Arthur A. March, March & Curtiss, New York City (Harry H. Harris, Harris, Corwin & Post, New York City, on the brief), for appellants.

Norman S. Parker, Chicago, Ill. (Elmer R. Helferich and Nicholas John Stathis, Watson, Leavenworth, Kelton & Taggart, New York City, on the brief), for appellee, Parker & Carter, Chicago, Ill., Elmer R. Helferich, Nicholas John Stathis, New York City, of counsel.

Before LUMBARD, Chief Judge, MADDEN, Judge, United States Court of Claims,*  and WATERMAN, Circuit Judge.

MADDEN, Judge.


This is an appeal from a judgment of the United States District Court for the Eastern District of New York (Zavatt, Judge) holding claim 2 of Langdon reissue patent 21,323 valid but not infringed. 175 F. Supp. 96. Appellants contend that the holding of non-infringement is erroneous. Appellees contend by cross appeal that the patent claim is invalid as anticipated by prior art and as a result of estoppel. Appellees also contend that the accused structure does not infringe; that Sloan, not Langdon, solved the back-flow problem; and that Langdon is estopped by laches in bringing suit.

## Task requirements
In the court opinion excerpt, which patent claim did the district court hold valid but not infringed? Rely only on the court opinion excerpt above.

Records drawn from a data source

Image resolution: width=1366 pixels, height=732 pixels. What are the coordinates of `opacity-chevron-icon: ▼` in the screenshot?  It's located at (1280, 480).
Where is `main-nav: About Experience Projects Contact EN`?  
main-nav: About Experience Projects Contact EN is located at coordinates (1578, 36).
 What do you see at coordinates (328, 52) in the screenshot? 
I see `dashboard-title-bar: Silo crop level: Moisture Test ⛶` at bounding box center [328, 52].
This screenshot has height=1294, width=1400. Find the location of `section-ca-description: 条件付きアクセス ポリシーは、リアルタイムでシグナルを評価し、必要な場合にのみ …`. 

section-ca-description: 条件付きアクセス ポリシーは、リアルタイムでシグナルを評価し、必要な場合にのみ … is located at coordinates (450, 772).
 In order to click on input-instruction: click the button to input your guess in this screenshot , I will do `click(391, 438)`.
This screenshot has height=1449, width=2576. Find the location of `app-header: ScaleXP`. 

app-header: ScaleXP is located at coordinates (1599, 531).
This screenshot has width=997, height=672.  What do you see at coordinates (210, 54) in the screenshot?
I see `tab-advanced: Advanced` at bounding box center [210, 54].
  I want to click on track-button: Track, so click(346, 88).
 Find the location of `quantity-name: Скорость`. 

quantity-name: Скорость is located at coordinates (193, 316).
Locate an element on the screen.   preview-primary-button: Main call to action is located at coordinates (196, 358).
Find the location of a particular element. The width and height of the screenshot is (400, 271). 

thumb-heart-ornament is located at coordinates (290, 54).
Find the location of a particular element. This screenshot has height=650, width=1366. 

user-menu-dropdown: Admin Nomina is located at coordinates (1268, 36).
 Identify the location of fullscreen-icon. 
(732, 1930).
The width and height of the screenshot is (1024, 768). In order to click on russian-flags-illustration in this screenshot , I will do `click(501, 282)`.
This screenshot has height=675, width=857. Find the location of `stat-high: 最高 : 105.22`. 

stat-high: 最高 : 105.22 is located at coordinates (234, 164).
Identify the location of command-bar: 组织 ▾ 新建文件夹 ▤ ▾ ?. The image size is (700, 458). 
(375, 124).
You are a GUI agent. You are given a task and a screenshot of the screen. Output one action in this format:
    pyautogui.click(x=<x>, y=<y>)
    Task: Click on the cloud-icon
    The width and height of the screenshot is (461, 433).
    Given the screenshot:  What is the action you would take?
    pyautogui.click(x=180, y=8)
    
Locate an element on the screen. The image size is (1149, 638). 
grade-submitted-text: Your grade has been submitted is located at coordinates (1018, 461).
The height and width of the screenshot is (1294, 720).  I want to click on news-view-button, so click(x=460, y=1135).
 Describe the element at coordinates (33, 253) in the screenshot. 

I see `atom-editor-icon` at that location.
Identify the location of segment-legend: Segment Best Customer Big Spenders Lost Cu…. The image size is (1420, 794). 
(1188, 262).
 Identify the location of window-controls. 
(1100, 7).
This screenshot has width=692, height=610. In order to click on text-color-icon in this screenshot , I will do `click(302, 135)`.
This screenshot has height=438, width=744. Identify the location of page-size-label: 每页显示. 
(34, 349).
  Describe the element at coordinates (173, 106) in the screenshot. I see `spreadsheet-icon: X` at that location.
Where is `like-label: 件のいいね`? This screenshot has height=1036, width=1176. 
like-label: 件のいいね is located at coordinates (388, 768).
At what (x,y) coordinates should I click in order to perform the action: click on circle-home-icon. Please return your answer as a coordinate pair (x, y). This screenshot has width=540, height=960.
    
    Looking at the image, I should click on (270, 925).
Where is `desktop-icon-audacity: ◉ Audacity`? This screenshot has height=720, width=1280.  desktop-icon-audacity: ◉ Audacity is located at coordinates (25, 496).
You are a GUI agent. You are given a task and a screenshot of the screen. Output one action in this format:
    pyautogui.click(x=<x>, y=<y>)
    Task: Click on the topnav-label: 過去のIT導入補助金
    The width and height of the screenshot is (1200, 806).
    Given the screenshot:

## Answer to the problem
Claim 2 of Langdon reissue patent 21,323.